ALL, Maurizio Cattelan’s atrium-filling exhibit at the Guggenheim, is at once extraordinarily simple and remarkably complex. It manages, at every turn down the ramp, to be entirely new in spite of being able to view the entire construction at once. One can see everything and nothing, and the composition is both utterly finite and seemingly infinite.
This is, of course, precisely the same premise as Wright’s Guggenheim. It is a discrete object, perhaps the most object-like building in New York (a city of non-objects) and an idea suggesting its own infinite extension.
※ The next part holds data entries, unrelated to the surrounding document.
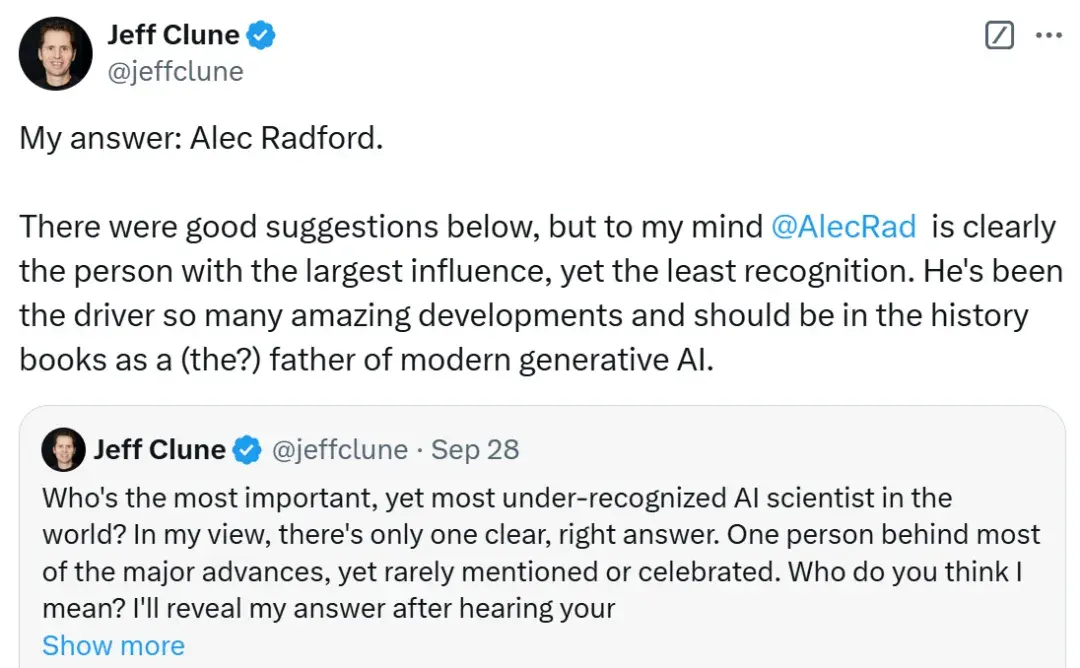Viewport: 1080px width, 668px height.
Task: Open the quoted tweet author's avatar
Action: pos(63,449)
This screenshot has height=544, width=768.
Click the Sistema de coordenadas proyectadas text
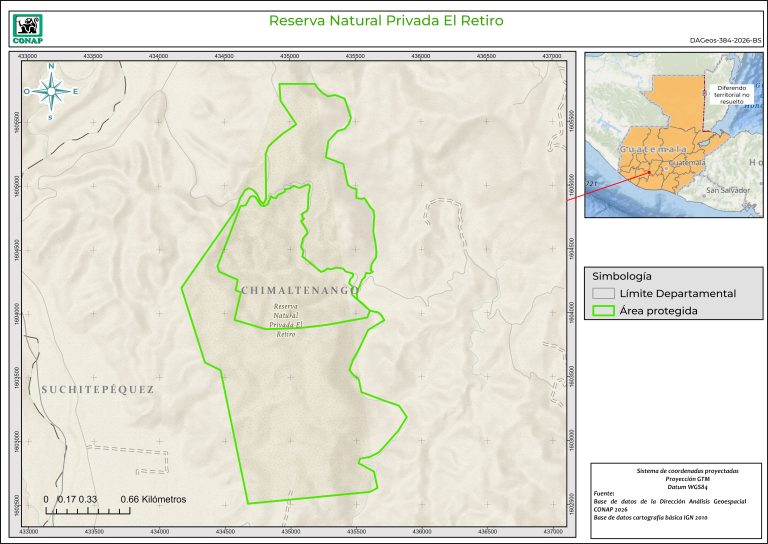pos(687,470)
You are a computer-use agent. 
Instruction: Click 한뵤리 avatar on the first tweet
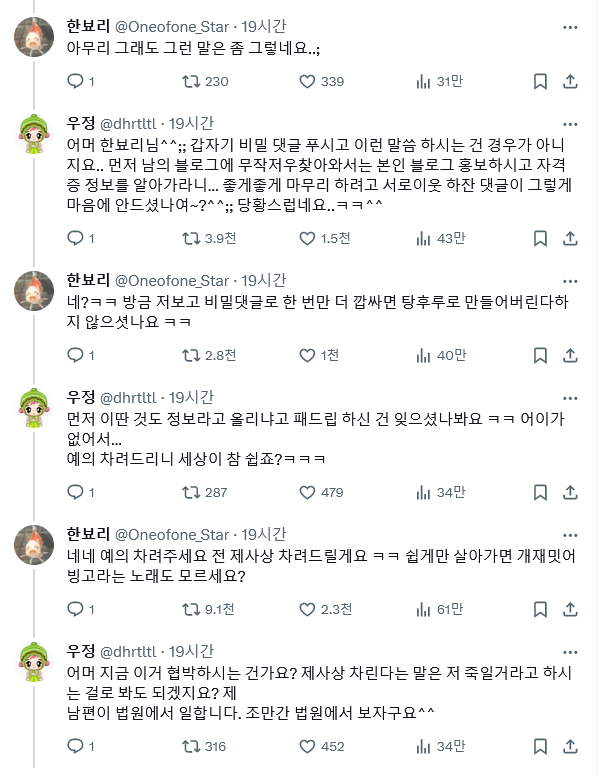34,37
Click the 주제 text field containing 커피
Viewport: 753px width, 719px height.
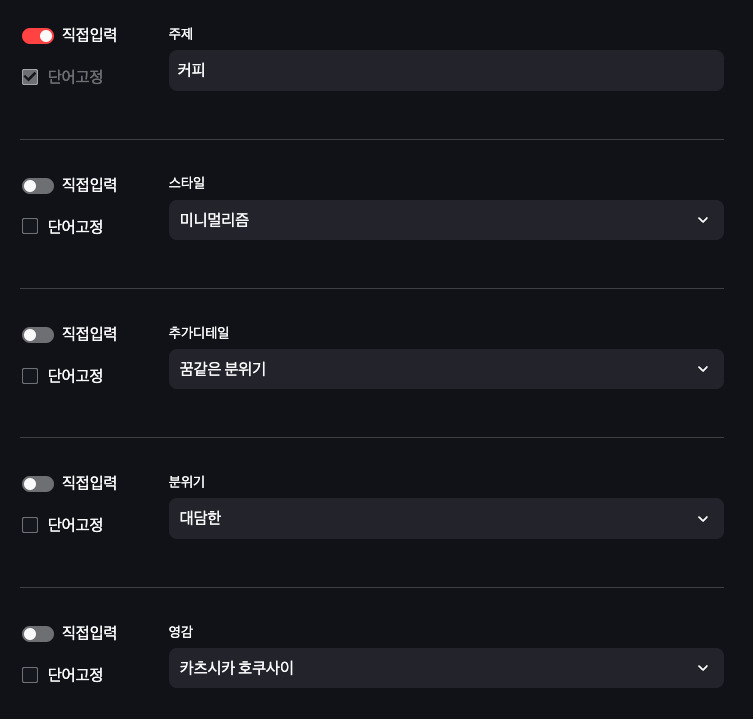[x=445, y=71]
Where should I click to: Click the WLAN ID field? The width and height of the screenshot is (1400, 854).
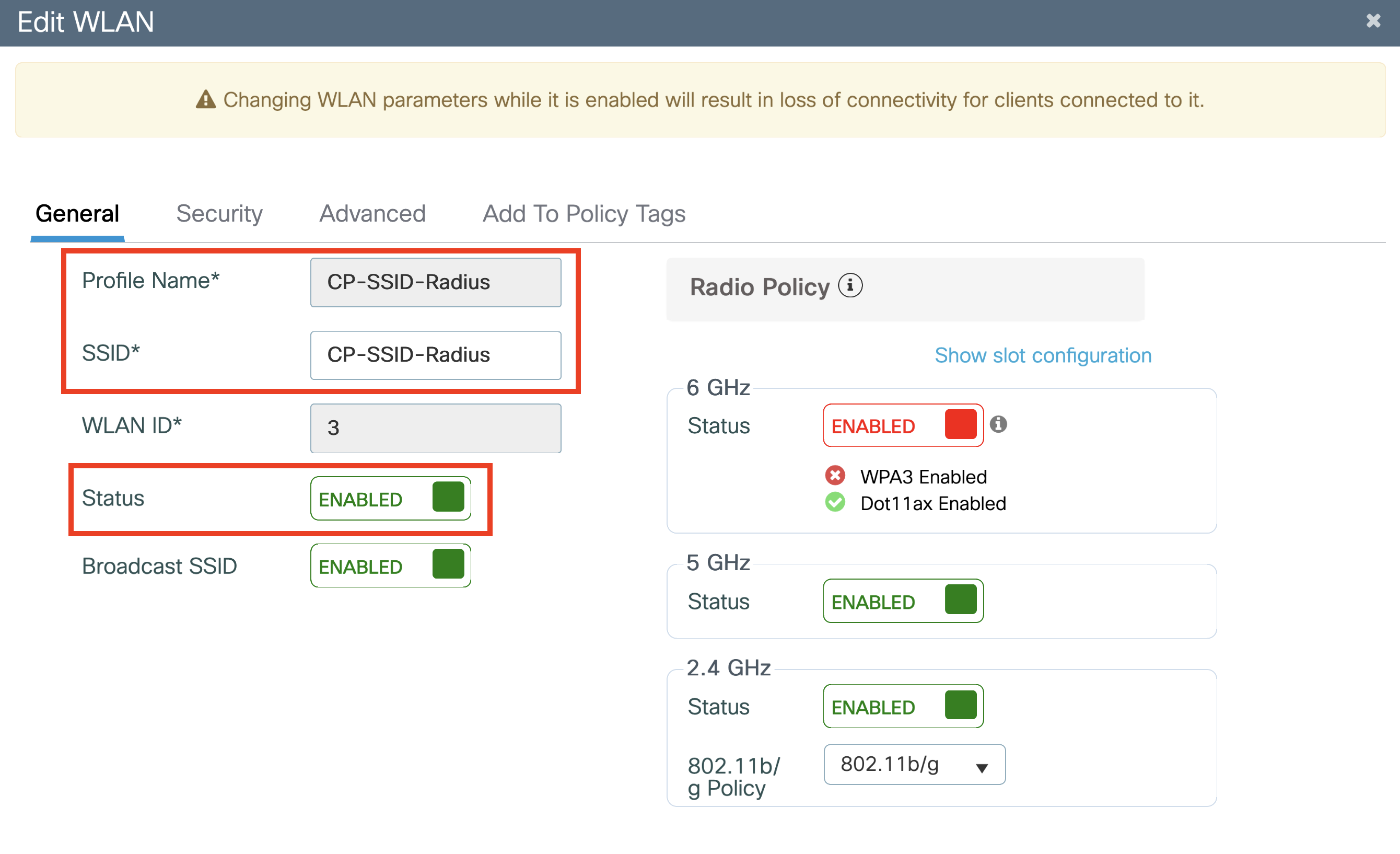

ALL manages this clever trick by completely confounding the prescribed diagram of the museum; art goes around the outside, the glory of the central space is what makes the building into art. Cattelan inverts this idea and makes the center space the gallery and the ramp mere circulation. He occupies the space that Wright intended as his own and owns the museum as few other artists have.
Tino Sehgal attempted to subvert the same edifice when he emptied it of all physical art in favor of a circular experience on the ramp. His experience was bounded by the youngest and the oldest participants in his child to senior story telling sequence. As life expectancy increases Sehgal’s installation allowed for the infinite, in an upward spiral to the heavens, but left it to the building’s formal ‘parti’ to suggest infinite extension.
The installations that most pervert the museum, at the same time, bolster the museum’s sense of possibility. While there has long been a ‘he said/she said’ debate about whether the Guggenheim is a great or a horrible place to view art, it has taken an artist to explain just how transcendent Wright’s spiral really is.